### Stored items
Content starts

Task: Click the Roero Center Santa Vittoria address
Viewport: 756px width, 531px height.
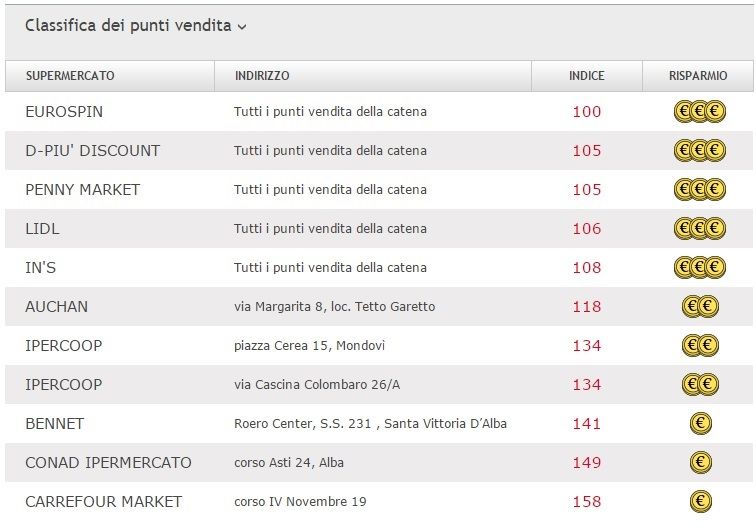Action: (370, 424)
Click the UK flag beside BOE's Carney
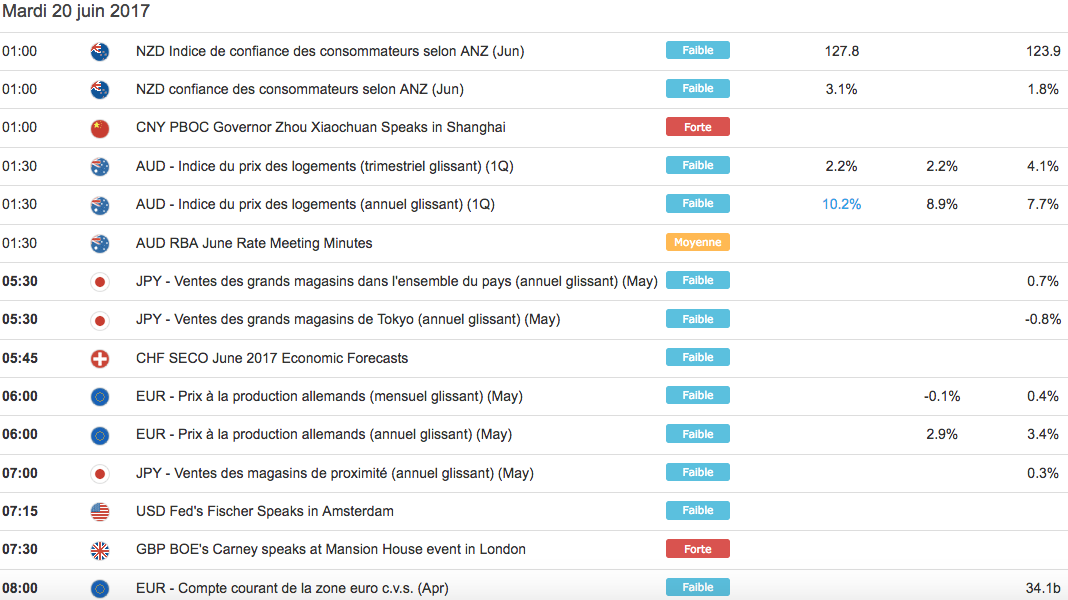 [99, 550]
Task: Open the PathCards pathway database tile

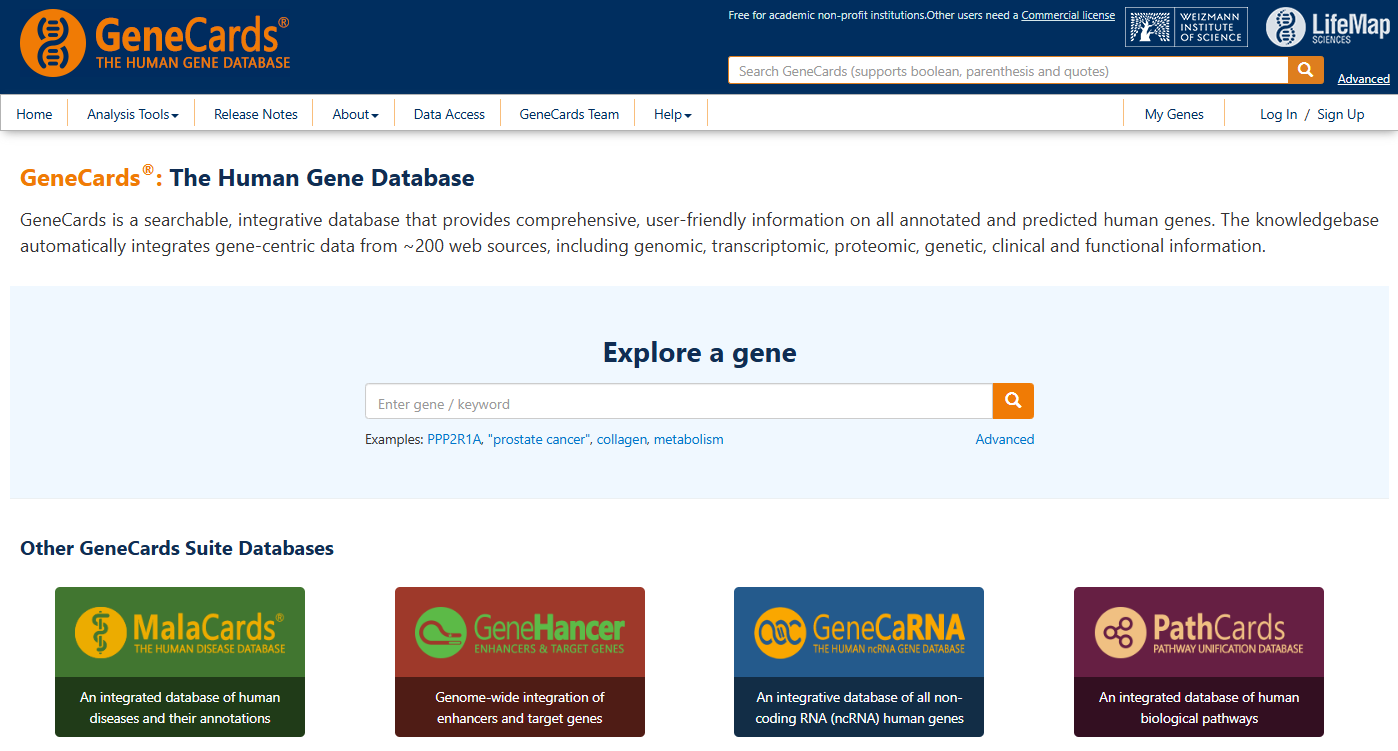Action: point(1199,662)
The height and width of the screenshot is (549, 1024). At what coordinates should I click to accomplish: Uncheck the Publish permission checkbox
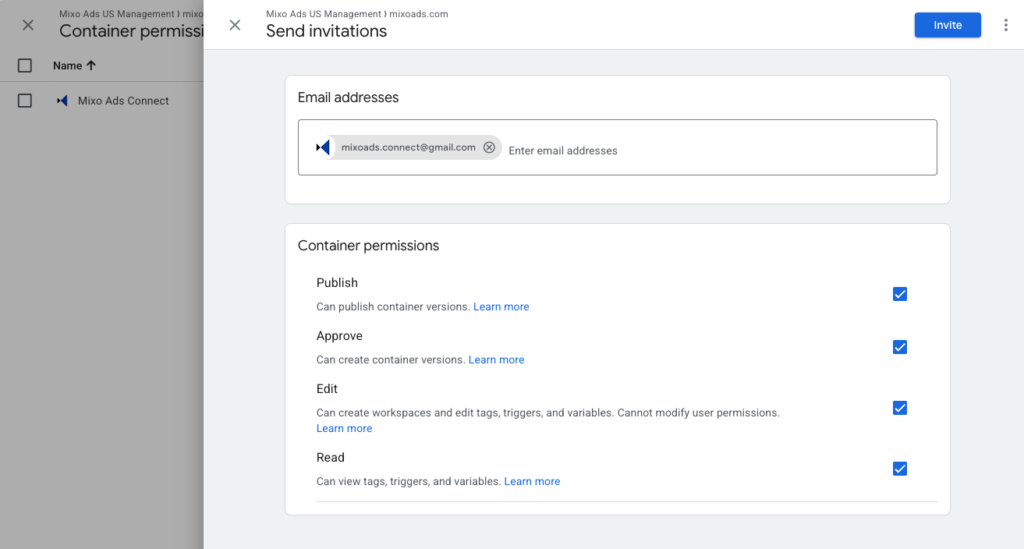point(899,294)
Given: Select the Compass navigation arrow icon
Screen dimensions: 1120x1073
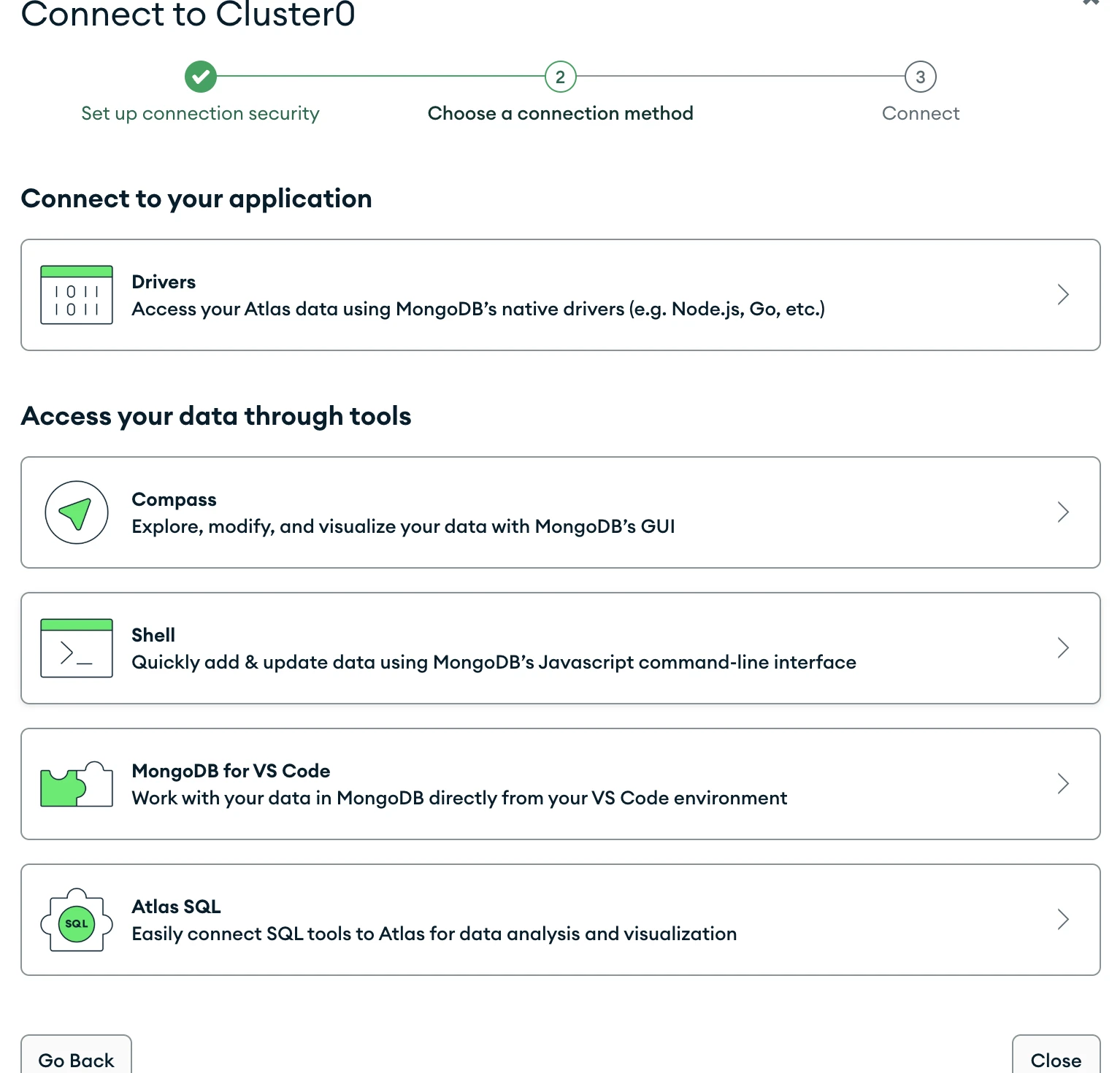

Content ends

### Action item
Lines from the one that contains "Given: Select the" through the last line of the data above are to be extracted exactly, with no pictures and no other lines.

### Answer box
Given: Select the Compass navigation arrow icon
Screen dimensions: 1120x1073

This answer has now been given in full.